Marsuf es un entrañable personaje creado por Tomás Salvador en 1964 del que escribió dos antologías de relatos: Marsuf El vagabundo del Espacio (1964) y Nuevas aventuras de Marsuf (1971), particularmente mi Marsuf bebe directamente del último Marsuf, el del cuento que cierra la segunda antología: “Marsuf y los piratas”.
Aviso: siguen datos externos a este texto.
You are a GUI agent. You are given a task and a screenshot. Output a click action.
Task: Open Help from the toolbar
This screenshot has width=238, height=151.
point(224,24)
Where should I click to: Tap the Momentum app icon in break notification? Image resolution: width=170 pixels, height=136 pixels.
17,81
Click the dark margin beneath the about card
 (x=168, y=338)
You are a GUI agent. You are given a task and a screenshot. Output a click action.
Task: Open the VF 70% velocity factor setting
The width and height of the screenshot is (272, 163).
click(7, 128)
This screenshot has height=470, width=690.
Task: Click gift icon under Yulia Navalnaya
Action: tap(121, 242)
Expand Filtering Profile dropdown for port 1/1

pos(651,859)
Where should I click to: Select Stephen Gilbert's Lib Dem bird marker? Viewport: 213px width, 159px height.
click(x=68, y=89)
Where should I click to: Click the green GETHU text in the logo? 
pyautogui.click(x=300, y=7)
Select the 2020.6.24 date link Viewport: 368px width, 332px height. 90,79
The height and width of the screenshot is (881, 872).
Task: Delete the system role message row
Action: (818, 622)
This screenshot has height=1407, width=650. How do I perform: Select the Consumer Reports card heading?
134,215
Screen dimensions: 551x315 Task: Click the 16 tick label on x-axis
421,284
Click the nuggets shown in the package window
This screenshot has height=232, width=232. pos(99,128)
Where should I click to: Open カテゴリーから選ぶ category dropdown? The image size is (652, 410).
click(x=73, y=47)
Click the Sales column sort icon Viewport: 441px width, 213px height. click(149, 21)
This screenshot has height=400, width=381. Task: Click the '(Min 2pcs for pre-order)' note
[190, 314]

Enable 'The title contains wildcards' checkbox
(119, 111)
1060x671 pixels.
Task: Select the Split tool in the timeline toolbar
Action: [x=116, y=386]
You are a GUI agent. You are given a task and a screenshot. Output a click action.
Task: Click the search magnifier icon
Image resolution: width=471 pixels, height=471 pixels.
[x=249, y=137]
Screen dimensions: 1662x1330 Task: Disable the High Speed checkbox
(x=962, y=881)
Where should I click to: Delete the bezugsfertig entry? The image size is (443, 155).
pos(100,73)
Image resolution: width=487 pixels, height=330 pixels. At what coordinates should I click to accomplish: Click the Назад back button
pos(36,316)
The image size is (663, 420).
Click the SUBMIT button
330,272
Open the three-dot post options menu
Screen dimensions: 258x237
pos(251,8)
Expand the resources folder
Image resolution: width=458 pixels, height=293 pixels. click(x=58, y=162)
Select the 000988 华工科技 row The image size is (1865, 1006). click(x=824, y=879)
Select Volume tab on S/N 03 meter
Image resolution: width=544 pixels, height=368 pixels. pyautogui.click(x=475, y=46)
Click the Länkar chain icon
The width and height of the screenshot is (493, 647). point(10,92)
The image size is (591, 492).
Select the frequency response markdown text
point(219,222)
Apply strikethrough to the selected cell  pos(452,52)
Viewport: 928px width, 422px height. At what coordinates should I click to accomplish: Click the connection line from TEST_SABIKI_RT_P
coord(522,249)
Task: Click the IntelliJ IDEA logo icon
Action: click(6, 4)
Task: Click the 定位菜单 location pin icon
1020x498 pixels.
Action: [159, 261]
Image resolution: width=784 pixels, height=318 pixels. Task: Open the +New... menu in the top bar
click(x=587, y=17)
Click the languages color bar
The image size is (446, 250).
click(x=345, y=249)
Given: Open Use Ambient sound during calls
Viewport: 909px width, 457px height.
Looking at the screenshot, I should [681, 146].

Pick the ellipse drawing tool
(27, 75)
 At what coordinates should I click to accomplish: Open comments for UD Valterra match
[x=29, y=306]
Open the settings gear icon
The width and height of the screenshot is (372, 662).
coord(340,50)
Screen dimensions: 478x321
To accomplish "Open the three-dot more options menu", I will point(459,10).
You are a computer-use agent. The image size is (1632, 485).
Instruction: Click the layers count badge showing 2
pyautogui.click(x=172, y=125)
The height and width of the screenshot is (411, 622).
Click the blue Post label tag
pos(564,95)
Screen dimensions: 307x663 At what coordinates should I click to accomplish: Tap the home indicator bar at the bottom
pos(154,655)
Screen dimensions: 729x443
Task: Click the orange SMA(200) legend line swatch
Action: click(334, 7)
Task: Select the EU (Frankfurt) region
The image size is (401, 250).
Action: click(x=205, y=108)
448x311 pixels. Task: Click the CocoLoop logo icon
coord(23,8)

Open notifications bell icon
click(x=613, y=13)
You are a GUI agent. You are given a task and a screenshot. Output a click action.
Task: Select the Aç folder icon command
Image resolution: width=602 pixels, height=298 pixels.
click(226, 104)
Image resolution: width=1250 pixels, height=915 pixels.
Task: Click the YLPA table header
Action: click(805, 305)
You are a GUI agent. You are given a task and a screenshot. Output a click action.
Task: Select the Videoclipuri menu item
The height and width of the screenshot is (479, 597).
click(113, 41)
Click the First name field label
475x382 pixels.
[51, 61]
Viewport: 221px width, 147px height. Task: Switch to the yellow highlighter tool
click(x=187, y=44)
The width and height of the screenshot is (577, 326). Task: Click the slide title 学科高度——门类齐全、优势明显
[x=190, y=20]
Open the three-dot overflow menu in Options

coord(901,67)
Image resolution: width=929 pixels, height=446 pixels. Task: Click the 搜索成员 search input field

En economía, la función de utilidad es un unicornio rosáceo necesario para dar coherencia interna a la teoría del consumidor; necesaria para obtener las funciones de demanda del mercado. La función de utilidad es una función que nos da los útiles obtenidos por los individuos al consumir una cesta de bienes y servicios.  Nace a finales del siglo XIX como un intento desesperado de construir una teoría económica científica, diferente de la clásica (que no lo es) sobre la que se sustenta la economía marxista (que si es científica). Se necesita una teoría de la fijación de precios distinta a la mano invisible de Adam Smith. En un principio era necesario un enfoque cardinal, es decir se requería conocer exactamente los útiles que obtenían los consumidores. Lo que es del todo imposible: era pura ciencia ficción. No fue hasta que el inglés William Stanley Jevons  entorno a 1862, el austriaco Carl Menger (fundador de la funesta escuela de pensamiento económico austriaca)  entorno a 1871 y el suizo Léon Walras entre 1874 y 1877 que se obvió ese aspecto, pudiendo por primera vez presentar batalla científica a las teorías desarrolladas por Marx.

La paradoja del valor del agua y los diamantes es antigua, ya Nicolás Copérnico en el siglo XV la analizó, pero no es hasta Adam Smith, en el XVIII, que no se cimentan sus soluciones. 

Pudor me da hablar de Epicúreo de Samos muerto el 270 a. C., apuntar que lo descrito es una búsqueda de la Ataraxia.